Children and their emotions
hispanic_happy_familyI am often approached by desperate mothers who are at a loss as to how to deal with their children’s temper. One will ask me in tears, “How can they be so tiny and yell so much?” Someone else, “Why can’t he be more easygoing, like my sister’s child?”

“The bottom line is, he got his father’s temper; my husband is very explosive,” she concludes with resignation.

Different children are born with different dispositions, but born temperament is not written in stone. A child is not bound for life to her father’s irritable tendencies or her mother’s timid nature. Temperament is only the base, the prime material for the creation of the person’s character, which is developed over one’s life.

The emotional landscape is first mapped out in the crib

Especially as a first-time mother, there are some things you should keep in mind to keep your child from growing into a little tyrant:

•    The speed and frequency with which you address your child’s signals of discomfort let it know about the world around it. Therefore, remember that your baby is going constantly cry to demand being hugged, touched, and held. Remember that it used to live in a warm place where he felt anchored and safe. The crib is cold and heartless; don’t be afraid to hold your baby. Arguments for not carrying babies too much often have more to do with the parents’ will and circumstances than with the babies’ needs. That said, at key times like naptime, try to lay your baby gently in its crib without talking too much; this way, your baby will learn that it’s time to sleep.
•    The baby will learn whether it can expect a response with the first scream, or whether it must cry desperately to have its needs met. Children are creatures of habit. If as a mother you decide to race to your child when you first hear its cry, then it will grow to expect that response. Therefore, you must decide early on if you’re going to let it cry for some time, or if you’ll promptly carry it in your arms. It all depends on the kind of involvement that you’re ready to have as a parent.
•    It may seem like we’re ascribing powers of judgment to children who are too young for it, but each child constructs her understanding of the world and of herself in accordance with the universe in which it develops. For a child to be calm and stable, she must feel welcome, loved, and accepted from day one. When the child senses rejection from a person in her life, she will respond in tears – her one method of control.

Remember: Your behavior towards the baby is part of an emotional feedback circuit, through which your baby perceives if there’s harmony and equilibrium in your relationship, or if there’s a state of upheaval which must be fixed. In this case, your baby will communicate with you through cries, irritability, and nervousness as beacons for attention.

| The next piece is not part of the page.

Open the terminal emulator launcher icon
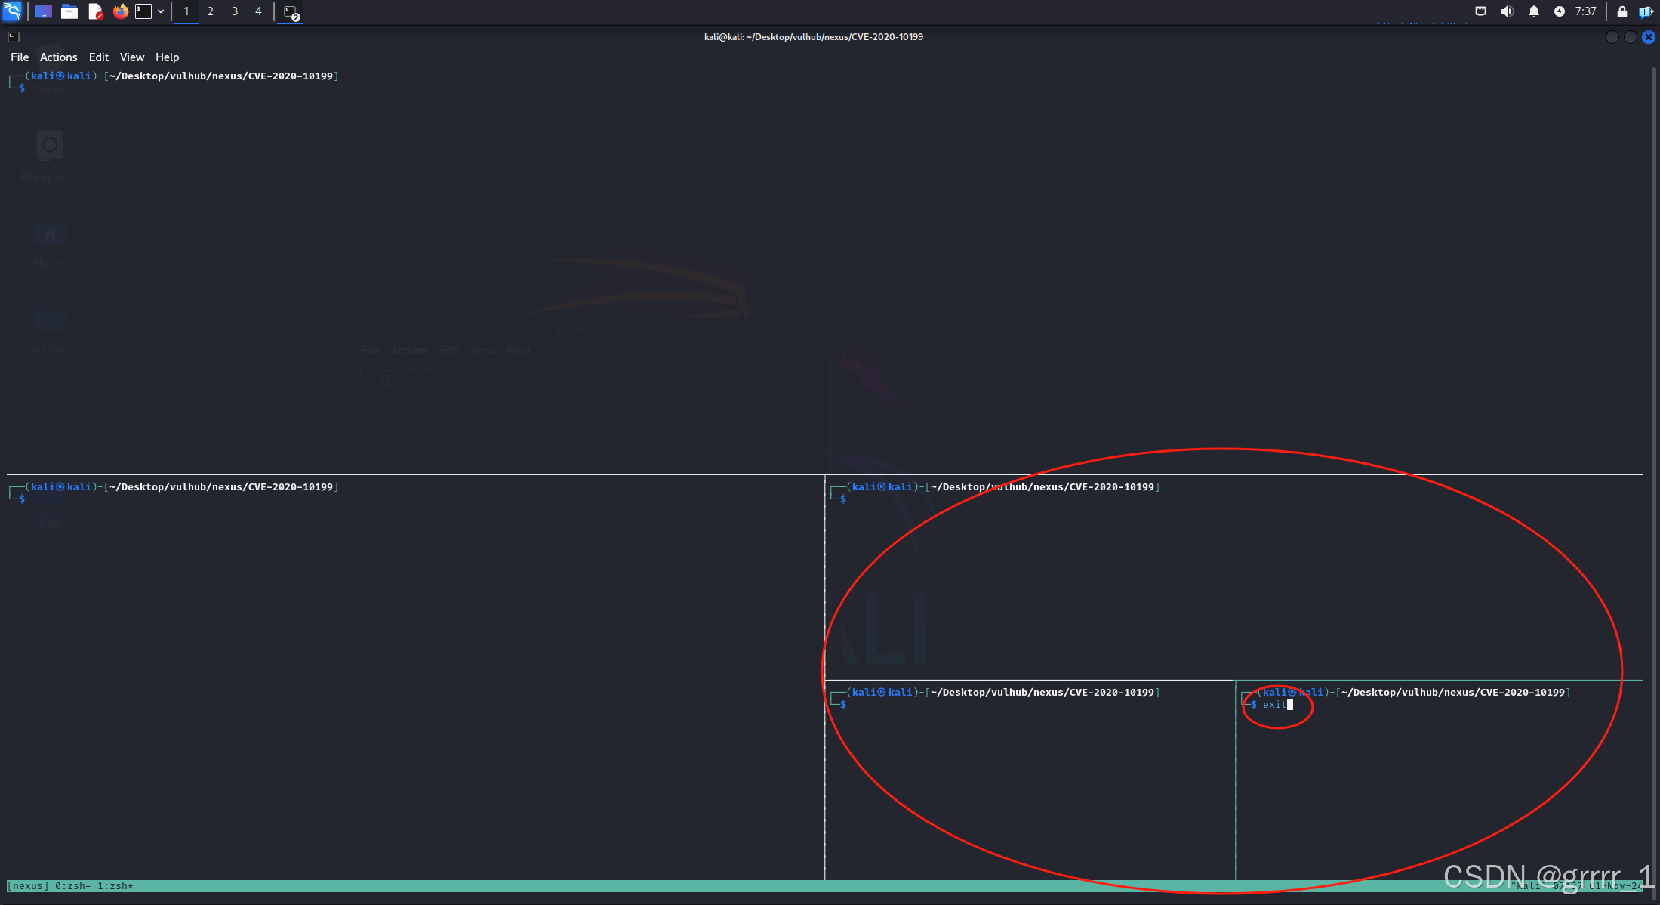Screen dimensions: 1660x905 click(143, 11)

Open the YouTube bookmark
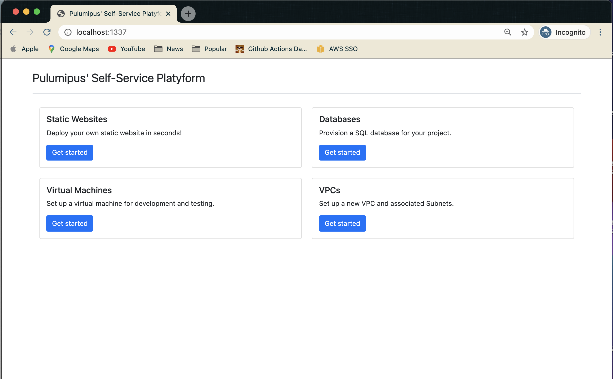click(x=127, y=49)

The parent-child link must be tight and loving for the child to develop a sense of security and trust in its environment. It’s likely that children are born with definite emotional tendencies, but really it is their interaction with their surroundings that will determine whether those behaviors become permanent. Cultivating love in a child’s heart is the parents’ shared responsibility. No child is born spoiled. As a parent, you’re the single most important factor in your child’s emotional growth.